Similarly, the greater thalamic activation in the non-apathetic Parkinson’s disease group during exploratory choices is intriguing, but challenging to interpret. Behaviourally, the non-apathetic Parkinson’s disease and control groups performed very similarly, and it is difficult to ascribe changes in BOLD activity to the absence of any significant difference in performance. The higher BOLD activity in the non-apathetic Parkinson’s disease group relative to the other two groups was not specifically linked to any single model parameter, and could potentially be driven by factors other than the tendency to explore per se. Furthermore, the significant correlation between apathy severity and activity in a right thalamic cluster during explore choices is not surprising, given that this cluster was one of several identified from a group comparison between apathetic and non-apathetic groups.8 Of course, the question of why a non-apathetic patient group should exhibit greater brain activation than both an apathetic patient group and healthy controls remains an interesting one. In particular, future work is needed to confirm whether such a phenomenon is indeed mediated by compensatory responses, or instead by reduced efficiency of processes that support task performance.9
It is interesting that apathy—the archetypal non-exploratory state—was associated with increased exploratory behaviour in this study. As the authors suggest, one possibility is that this could reflect a less precise representation of the action-outcome relationship, rather than altered learning per se.10 A more definitive interpretation of this result may also benefit from considering behaviour in more naturalistic paradigms, such as those used in the foraging literature. These considerations emphasize the challenges in extrapolating tightly controlled behavioural paradigms to the real world—challenges that to a degree can be resolved by triangulating behavioural parameters, clinical phenotype and neural measures.
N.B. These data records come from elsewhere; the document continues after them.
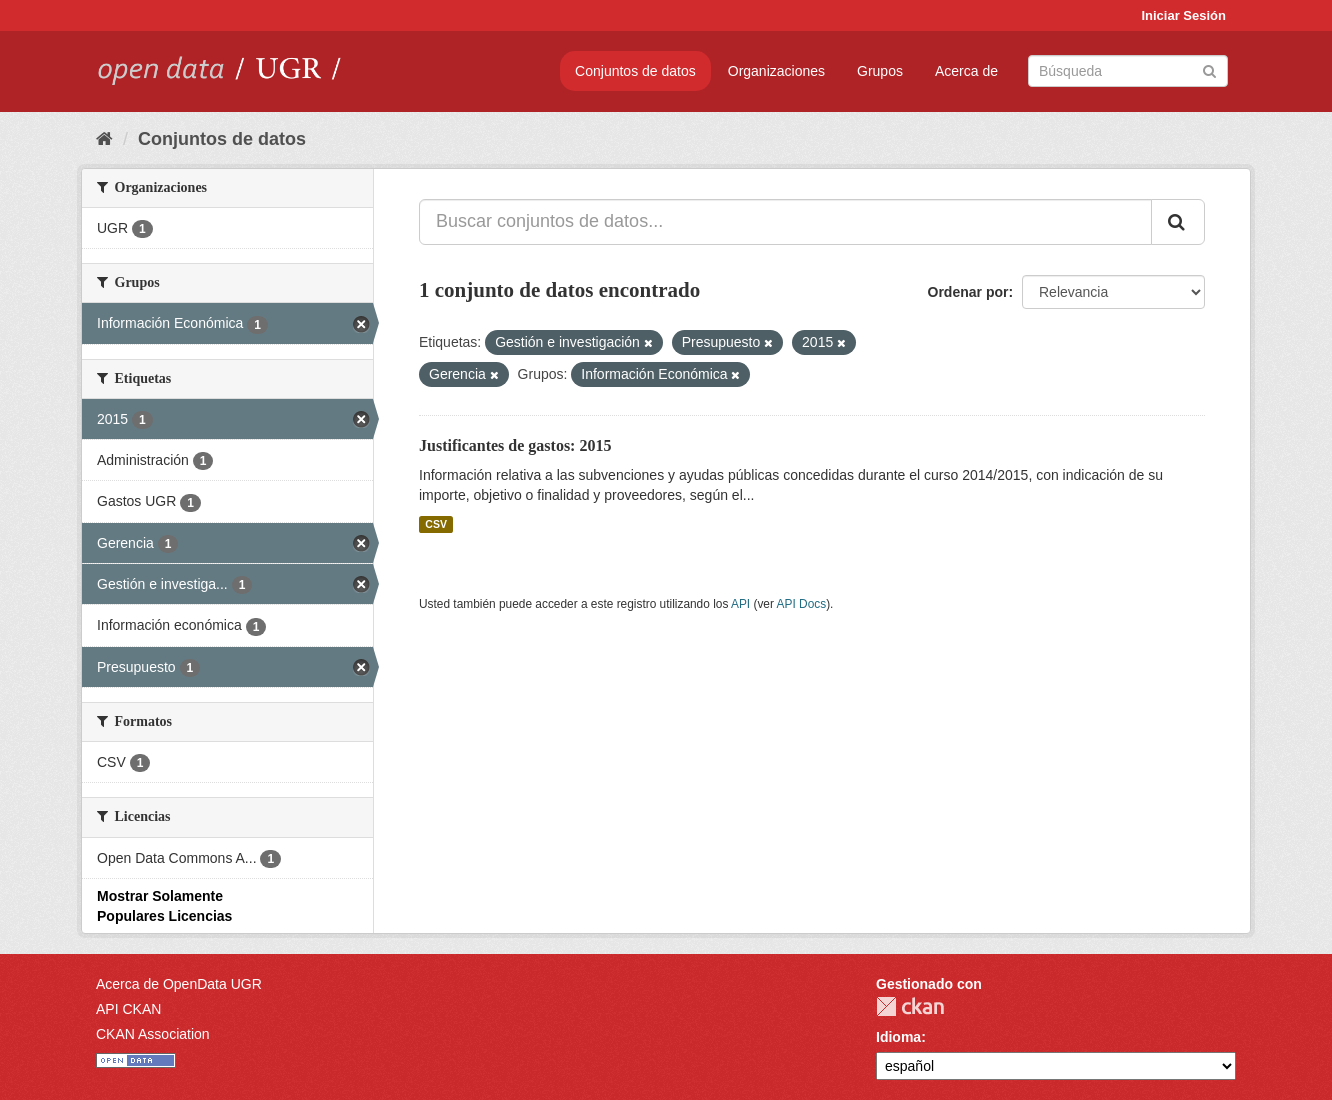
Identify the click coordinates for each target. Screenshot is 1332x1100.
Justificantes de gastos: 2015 (515, 445)
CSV (436, 524)
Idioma (898, 1037)
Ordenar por (968, 292)
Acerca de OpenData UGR (179, 984)
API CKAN (128, 1009)
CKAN (910, 1006)
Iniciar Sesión (1183, 15)
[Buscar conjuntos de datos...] (785, 222)
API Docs (802, 604)
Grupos (880, 71)
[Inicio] (104, 139)
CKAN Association (153, 1034)
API (740, 604)
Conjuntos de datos (635, 71)
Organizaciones (776, 71)
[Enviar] (1209, 69)
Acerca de (966, 71)
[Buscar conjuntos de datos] (1128, 71)
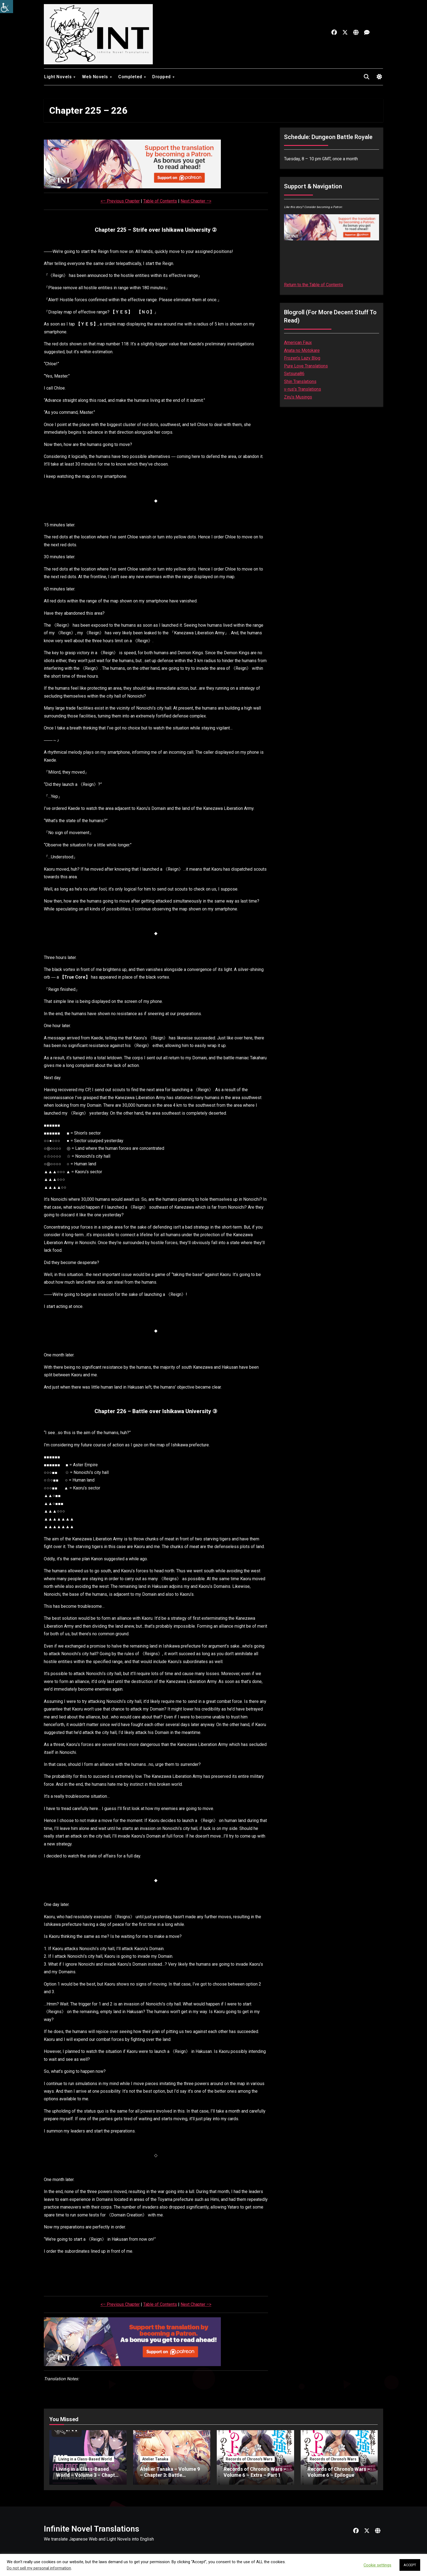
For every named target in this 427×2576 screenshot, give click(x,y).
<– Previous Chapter (120, 201)
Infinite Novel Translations (91, 2528)
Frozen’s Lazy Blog (302, 358)
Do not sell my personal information (39, 2568)
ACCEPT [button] (410, 2565)
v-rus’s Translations (302, 389)
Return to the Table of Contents (313, 284)
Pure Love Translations (306, 366)
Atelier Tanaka (155, 2459)
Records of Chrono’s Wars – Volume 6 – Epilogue (338, 2472)
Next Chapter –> (196, 201)
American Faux (298, 342)
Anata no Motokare (302, 350)
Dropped (162, 76)
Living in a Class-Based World (85, 2459)
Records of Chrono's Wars (249, 2459)
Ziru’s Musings (298, 397)
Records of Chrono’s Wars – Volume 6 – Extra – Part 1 (255, 2472)
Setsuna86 (294, 373)
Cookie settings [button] (377, 2565)
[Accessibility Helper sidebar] (6, 6)
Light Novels (58, 76)
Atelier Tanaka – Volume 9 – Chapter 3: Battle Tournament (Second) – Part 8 (170, 2478)
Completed (130, 76)
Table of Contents (160, 201)
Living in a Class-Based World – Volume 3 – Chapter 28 (88, 2475)
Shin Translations (300, 381)
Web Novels (95, 76)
Finally, this study highlights several clinically relevant considerations. For example, the question arises as to whether biased learning could be most relevant in the earlier development of apathy, and it would be worthwhile investigating whether the pattern of change reported here could predict future apathy in people with Parkinson’s disease. In addition, the authors excluded people with significant cognitive impairment or depression, given their intention to focus on ‘pure’ apathy, as well as concerns about noise in task performance. Of course, apathy often co-occurs with cognitive dysfunction and mood disturbance, therefore the extent to which these data generalize to people who develop apathy in these other contexts remains to be shown.
Overall, Gilmour and colleagues4 demonstrate the neural substrates implicated in disrupted motivated behaviour in people with Parkinson’s disease. The imaging results are probably best viewed as hypothesis-generating, rather than providing strong confirmation of a specific theory, but the clear apathy-associated difference in thalamo-cortical activations at the time of switching, along with the alterations in explore/exploit choices, are both signals that deserve further exploration.
Competing interests
The authors report no competing interests.
Funding
T.C. is supported by the Australian Research Council (FT220100294).